The authors analyze the effectiveness of various reasoning structures by comparing zero-shot inference with supervised fine-tuning baselines. The results demonstrate that the proposed TRIAGE_SFT approach delivers the highest performance in discrimination metrics compared to all other tested methods. TRIAGE_SFT achieves superior performance in discrimination metrics relative to zero-shot inference and other supervised baselines. One-sided rationale supervision results in lower predictive accuracy compared to answer-only supervised fine-tuning. Zero-shot inference exhibits the weakest performance among the evaluated reasoning strategies.
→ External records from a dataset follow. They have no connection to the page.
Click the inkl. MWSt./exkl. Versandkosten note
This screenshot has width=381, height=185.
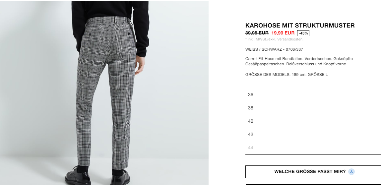point(274,39)
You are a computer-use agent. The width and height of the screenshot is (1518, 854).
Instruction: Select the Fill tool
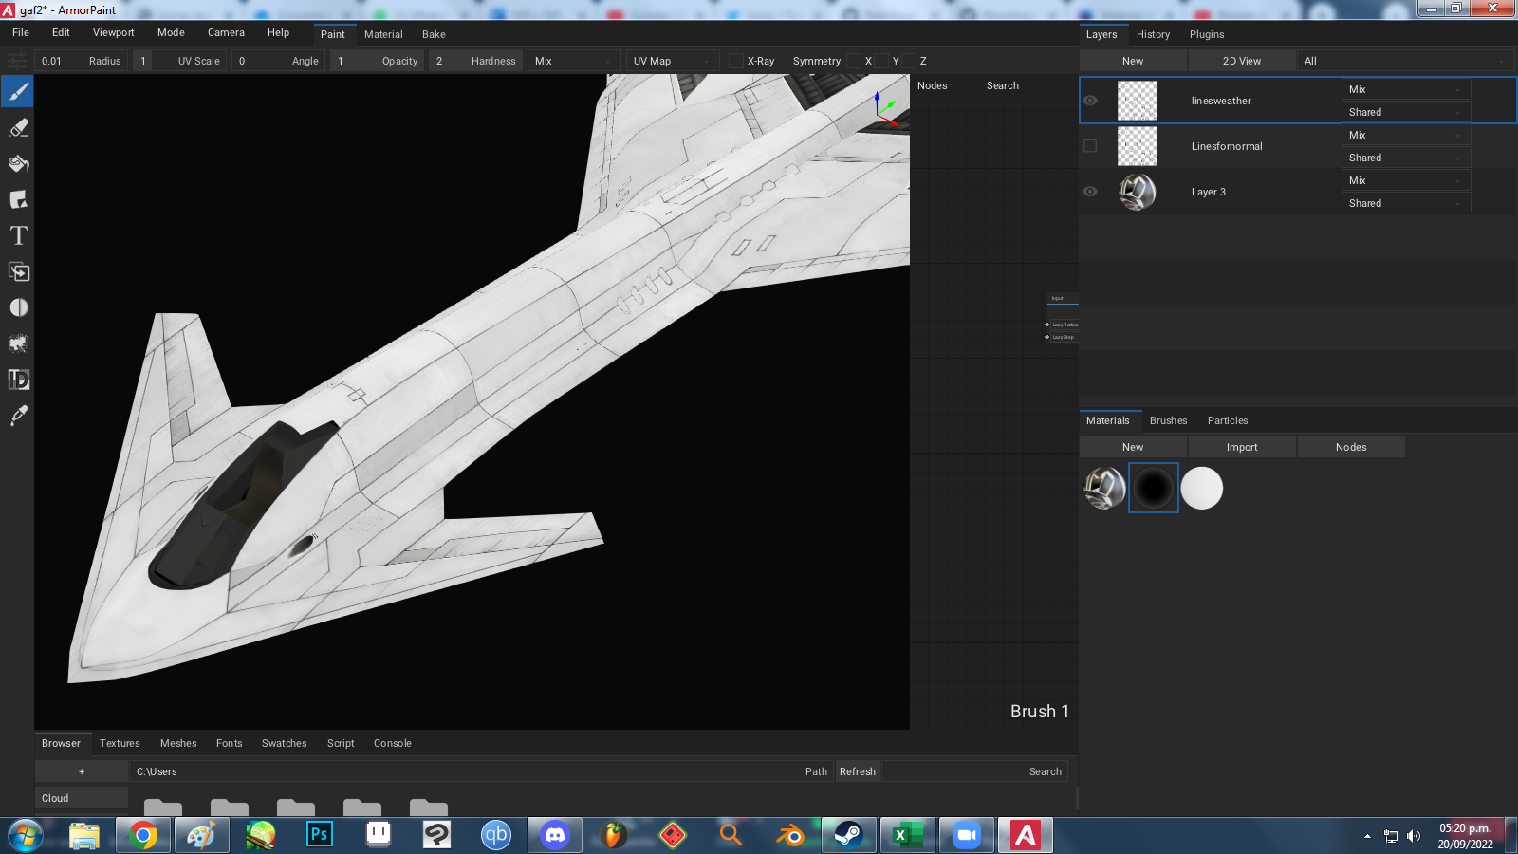(x=18, y=163)
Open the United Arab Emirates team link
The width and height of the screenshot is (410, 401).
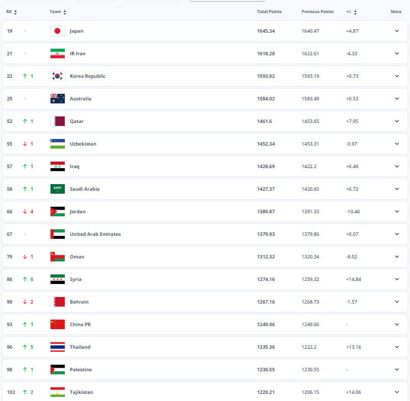(95, 234)
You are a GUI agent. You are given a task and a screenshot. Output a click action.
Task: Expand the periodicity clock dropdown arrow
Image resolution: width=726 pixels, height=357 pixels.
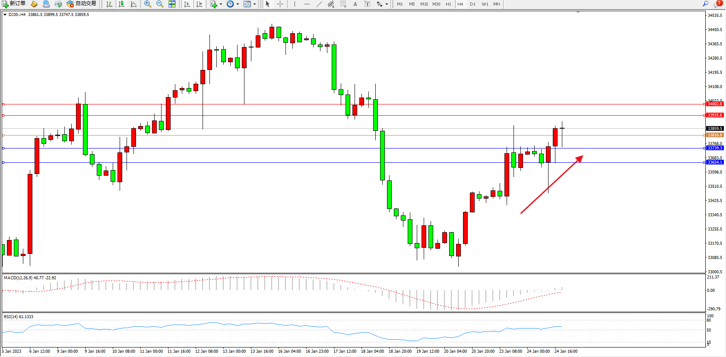[x=238, y=4]
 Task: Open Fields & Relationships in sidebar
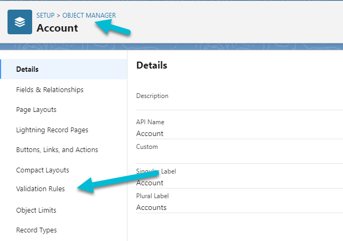pyautogui.click(x=50, y=89)
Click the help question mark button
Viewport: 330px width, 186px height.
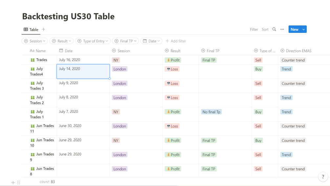[x=323, y=177]
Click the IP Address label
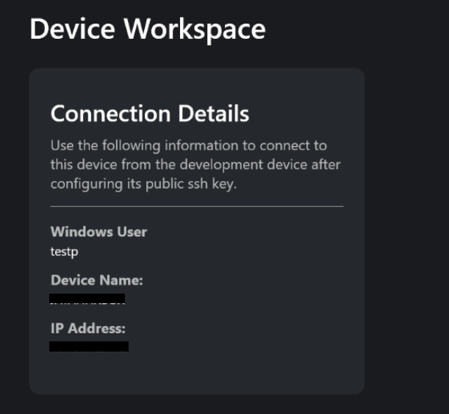The height and width of the screenshot is (414, 449). pyautogui.click(x=88, y=328)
The authors evaluate TRIAGE against established baselines on the P12 and MIMIC-III datasets by testing performance across varying training data fractions, increasing input variable masking ratios, and distinct reasoning strategies. These experiments validate the model's high data efficiency in low-resource settings, its predictive stability under severe missing data conditions, and the effectiveness of reinforcement learning over zero-shot or standard supervised approaches. Overall, TRIAGE demonstrates superior resilience to training scarcity and incomplete clinical information while maintaining consistent top-tier performance across all tested scenarios.